As with previous attacks, hacker Exfocus is to blame

Sep 30, 2015 01:43 GMT  ·  By

A hacker known under the moniker Exfocus has resumed his regular DDoS operations, targeting Rutgers University once again, after he previously did so four other times at the end of March and start of May this year.

Back then, various portions of the university's IT infrastructure had been periodically going up and down, culminating with a 5-day period between late April and early May when the university's Internet access was completely knocked offline.

During that period, students weren't able to use credit cards on university grounds, nor its Sakai and Ecollege LMS (Learning Management System) applications.

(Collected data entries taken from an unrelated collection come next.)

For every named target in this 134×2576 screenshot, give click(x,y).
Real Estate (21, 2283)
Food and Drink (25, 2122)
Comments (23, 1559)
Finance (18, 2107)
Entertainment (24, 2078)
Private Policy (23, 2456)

According to an interview the hacker gave to Dimitry Apollonsky, a client requested him to attack Rutgers, and he was paid in Bitcoin for his services. The same interview revealed that the hacker was in possession of a botnet numbering over 85,000 machines and was able to launch attacks of around 25 Gbps.

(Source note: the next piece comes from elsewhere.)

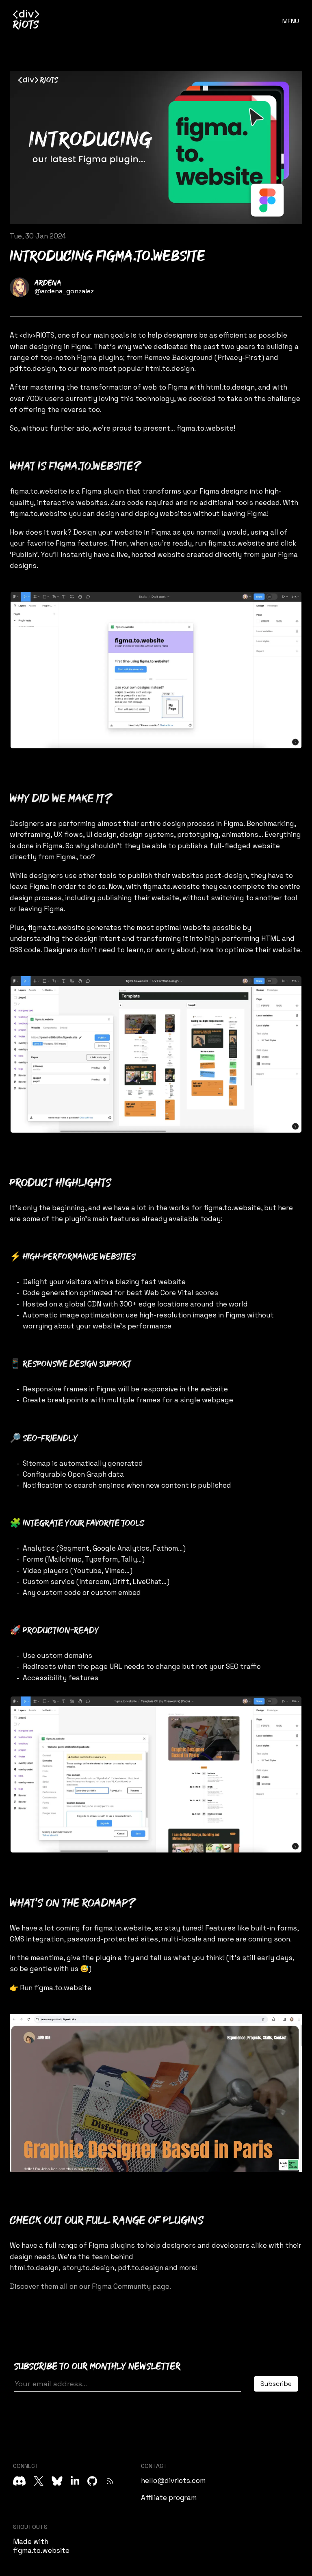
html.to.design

While recent DDoS attacks can easily go over 100 Gbps, Exfocus' attack, even if of only 25 Gbps, was strong enough to convince the university's management to spend $3 million / €2.67 million during the summer to upgrade its security measures. Some reports claim that this additional spending caused student tuition to go up by 2.3%.

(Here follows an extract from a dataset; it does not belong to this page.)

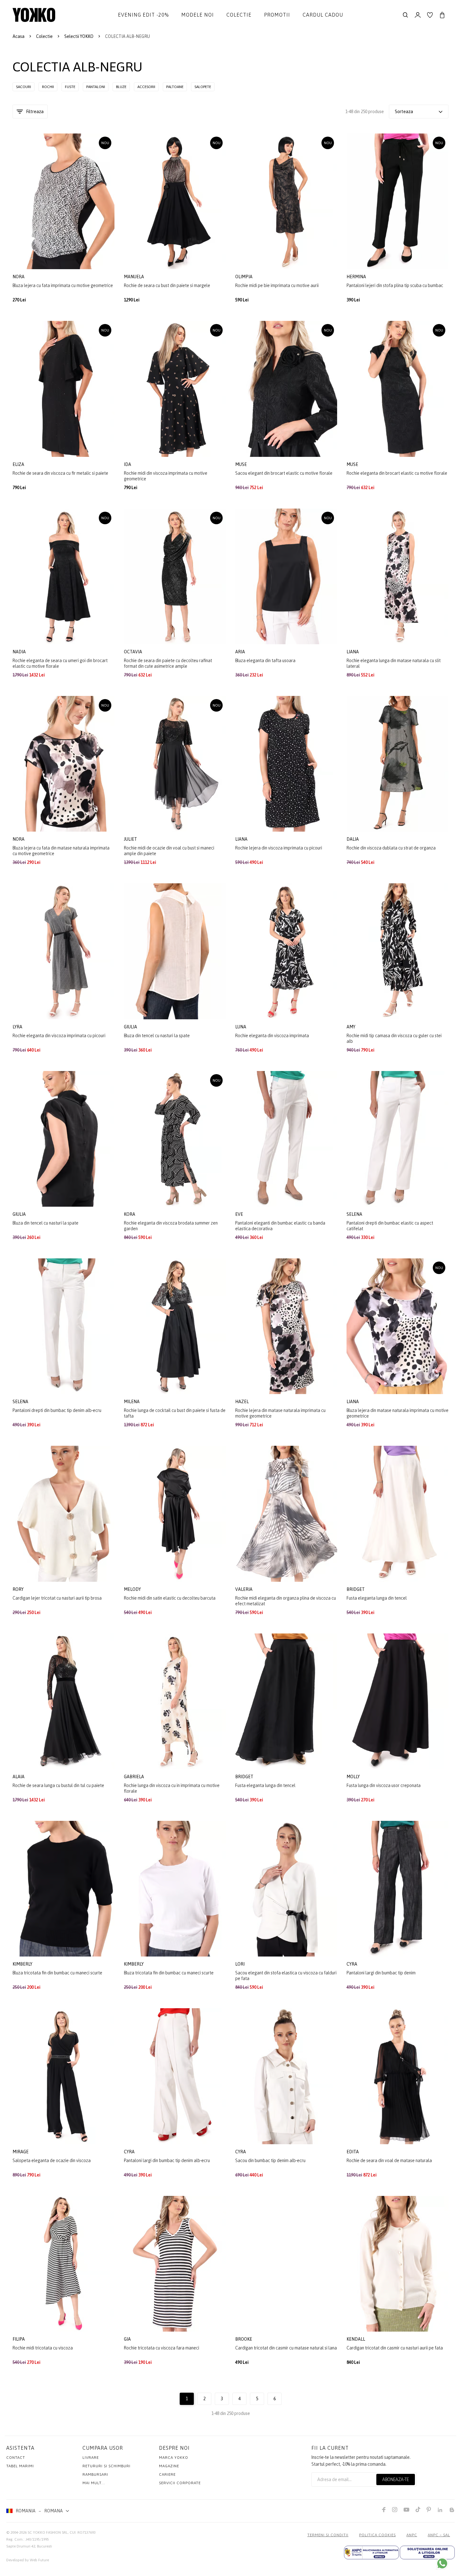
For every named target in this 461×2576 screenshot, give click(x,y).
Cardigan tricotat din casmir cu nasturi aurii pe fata (395, 2347)
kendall (356, 2339)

New server hardware, new ISP, and DDoS mitigation didn't help

Despite all this, this latest round of DDoS attacks seems to have had no problem in bringing down Internet and WiFi access for the entire university.

In a message on its official website and Facebook page, the Rutgers IT department representative said that "Since that time, we have made significant and substantial network hardware upgrades, are utilizing DDoS mitigation services, have made Web server improvements and have changed Internet Service Providers to ones that provide additional levels of DDoS threat deterrent capacity."

In the aforementioned Apollonsky interview, Exfocus said, "I’m hoping that RU will sign on some DDoS mitigation provider. I get paid extra if that happens." Someone got paid extra.